**PROBLEM STATEMENT**
From the line that holds "Task: Open the map layers icon" to the end of the records, reproduce every line exactly. No pictures.

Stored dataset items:
◆ ◆ ◆ ◆

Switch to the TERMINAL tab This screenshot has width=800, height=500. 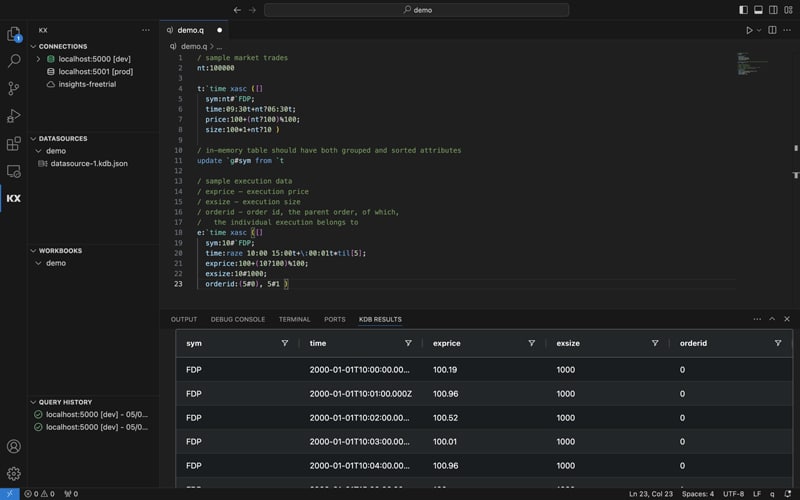point(294,319)
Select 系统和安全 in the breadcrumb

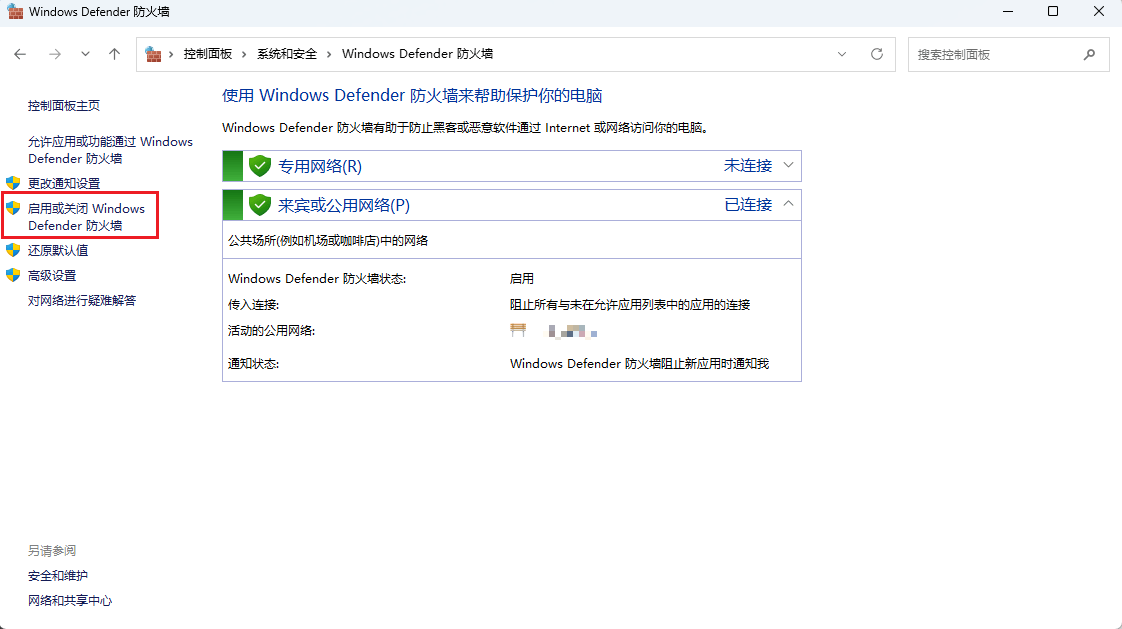pyautogui.click(x=288, y=54)
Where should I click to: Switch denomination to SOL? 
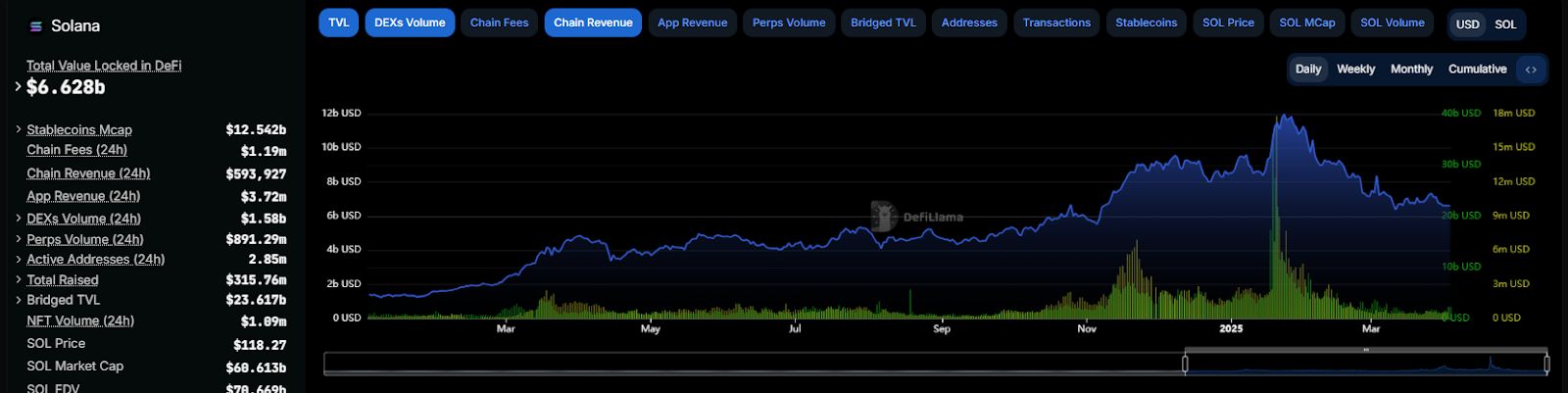point(1505,25)
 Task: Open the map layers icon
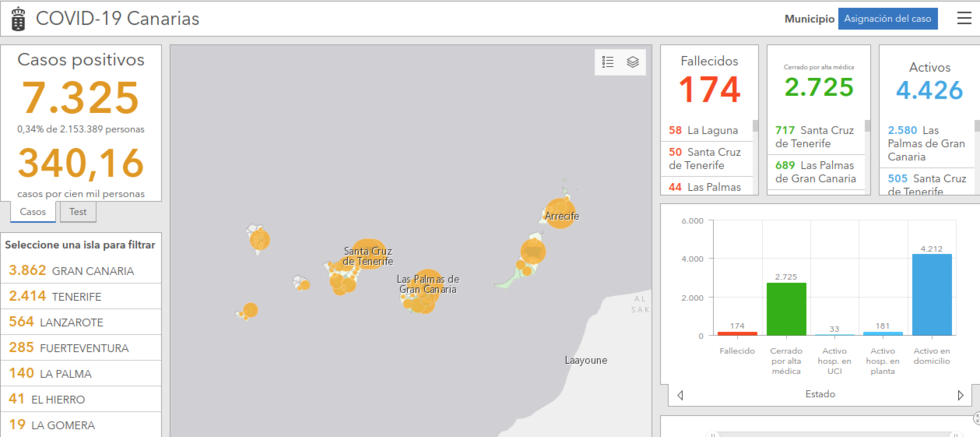[633, 62]
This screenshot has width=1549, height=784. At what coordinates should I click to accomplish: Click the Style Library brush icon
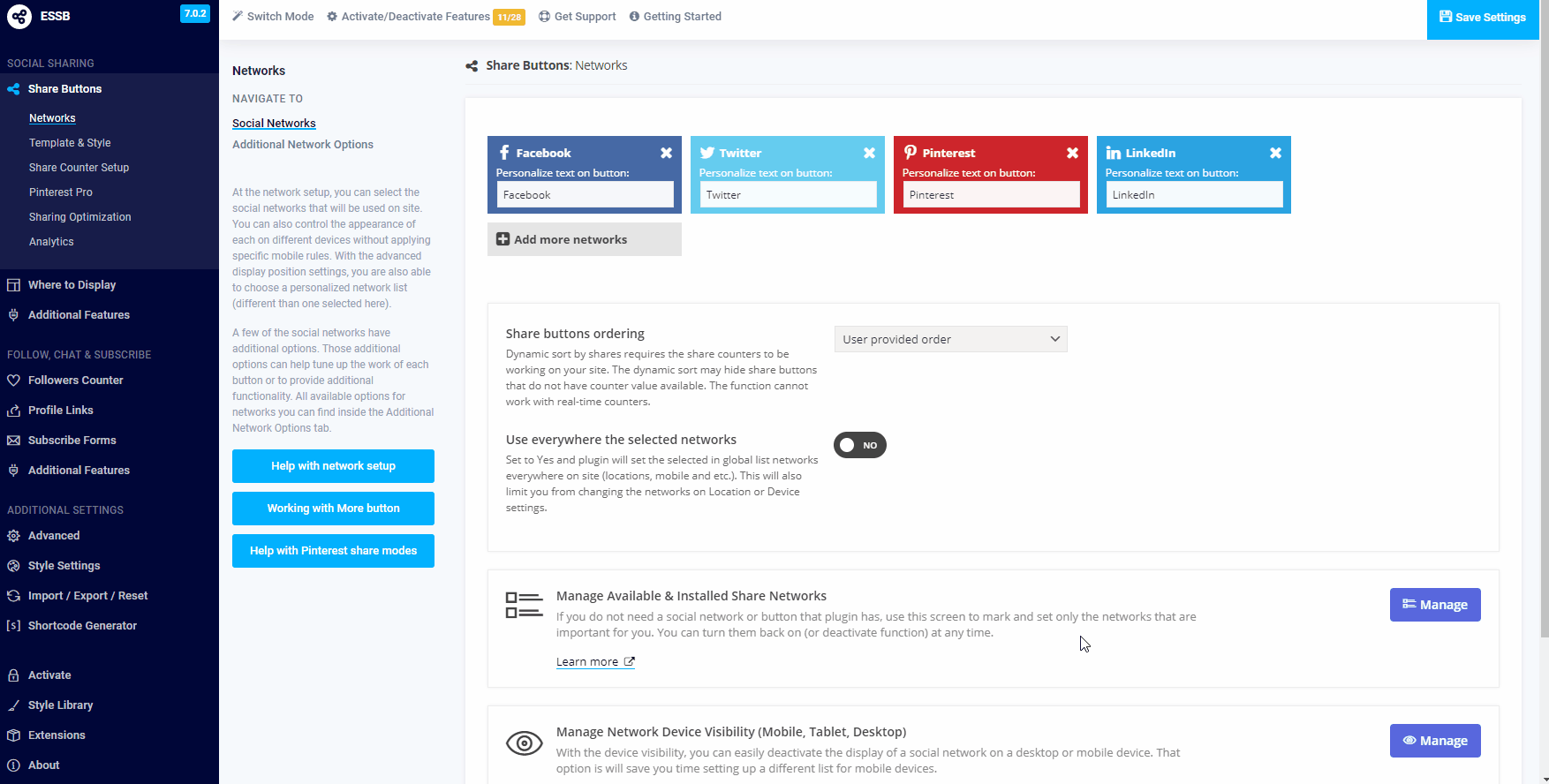(13, 705)
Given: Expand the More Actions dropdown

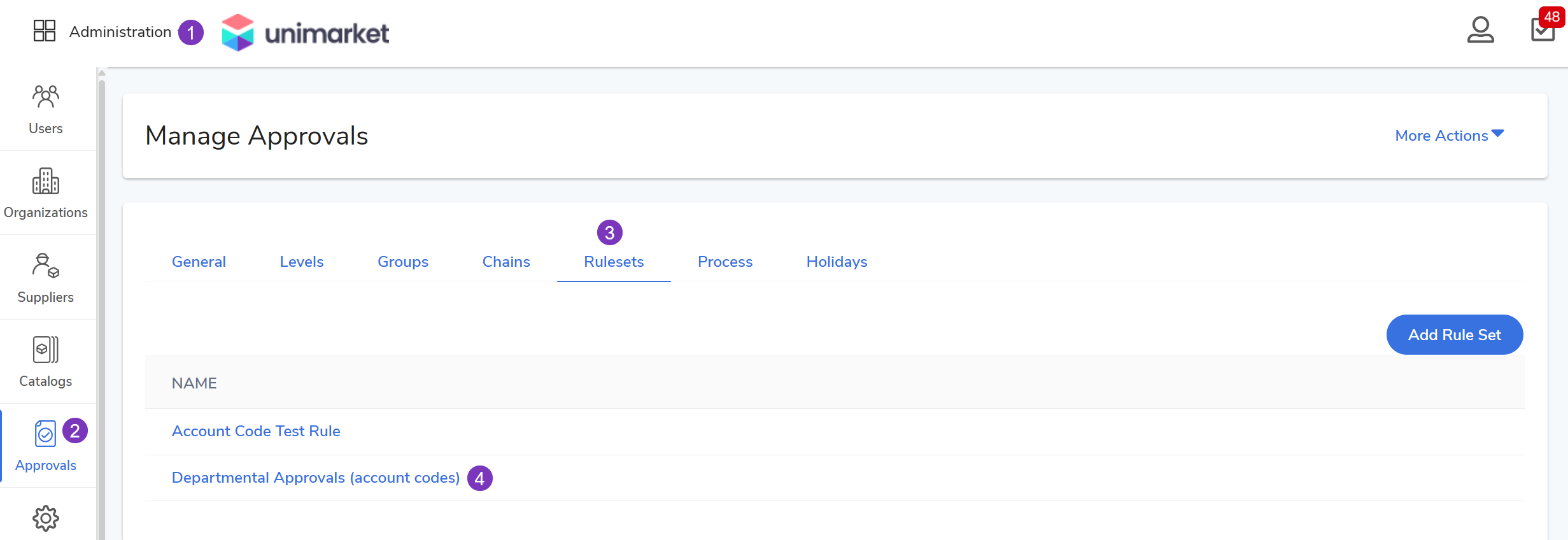Looking at the screenshot, I should 1449,136.
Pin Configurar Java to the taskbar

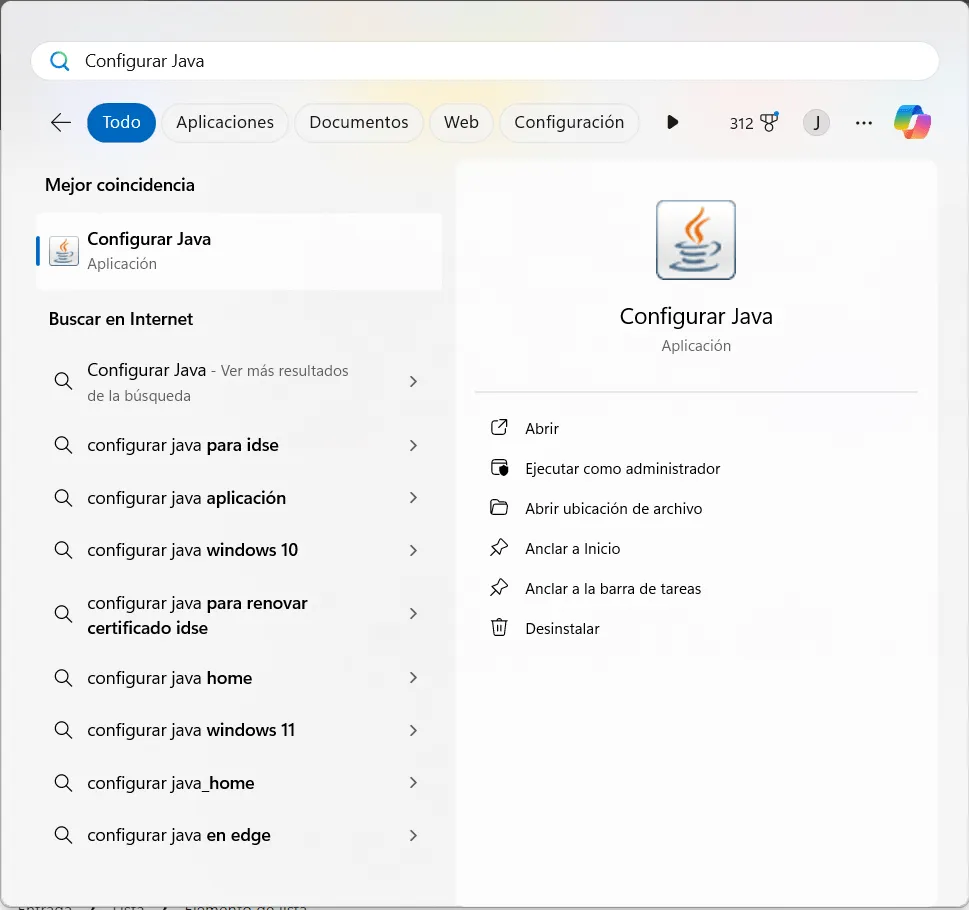point(612,588)
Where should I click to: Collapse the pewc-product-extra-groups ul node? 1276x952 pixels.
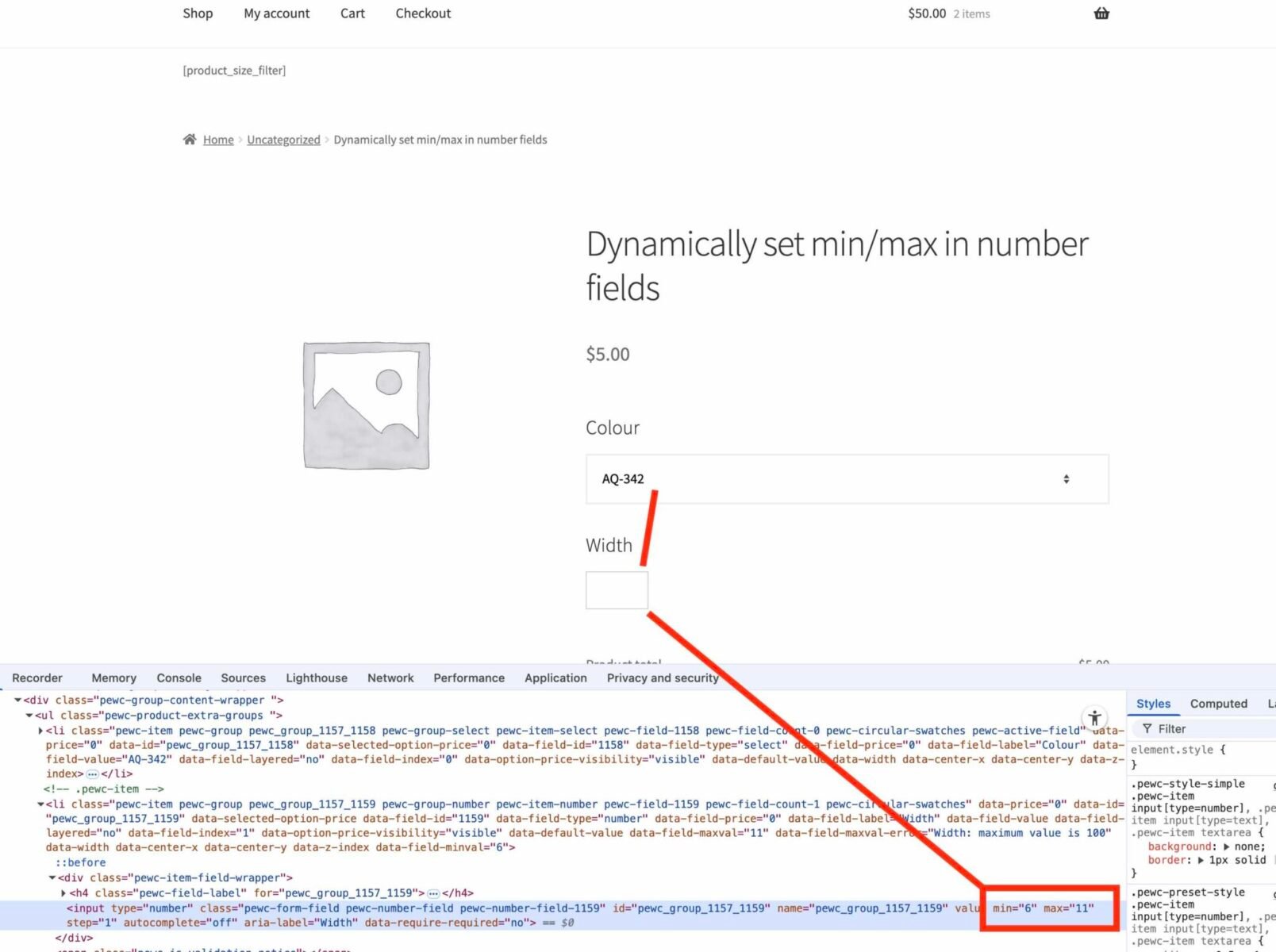(29, 715)
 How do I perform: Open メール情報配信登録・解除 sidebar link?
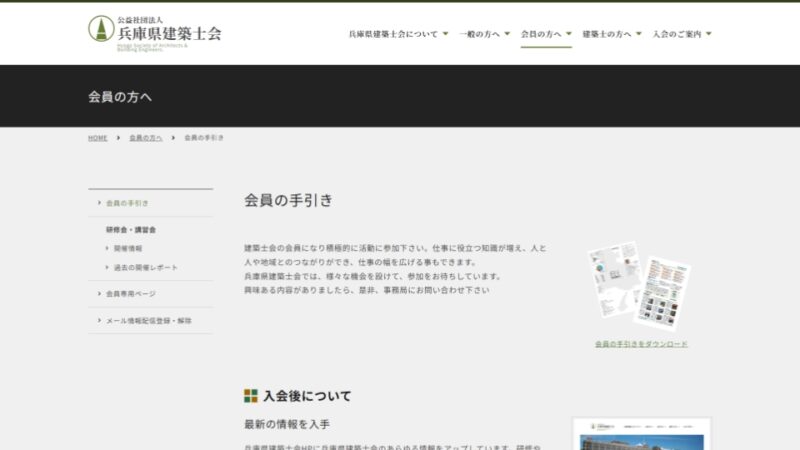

◆ ◆ ◆ ◆

**EXERCISE SOLUTION**
 Task: Open the map layers icon
[633, 62]
This screenshot has width=1549, height=784. At what coordinates should I click to accomplish: Click the Style Library brush icon
(13, 705)
Given: Expand the More Actions dropdown

Looking at the screenshot, I should 1449,136.
Pin Configurar Java to the taskbar

point(612,588)
Where should I click to: Collapse the pewc-product-extra-groups ul node? 1276x952 pixels.
(29, 715)
 How do I perform: Open メール情報配信登録・解除 sidebar link?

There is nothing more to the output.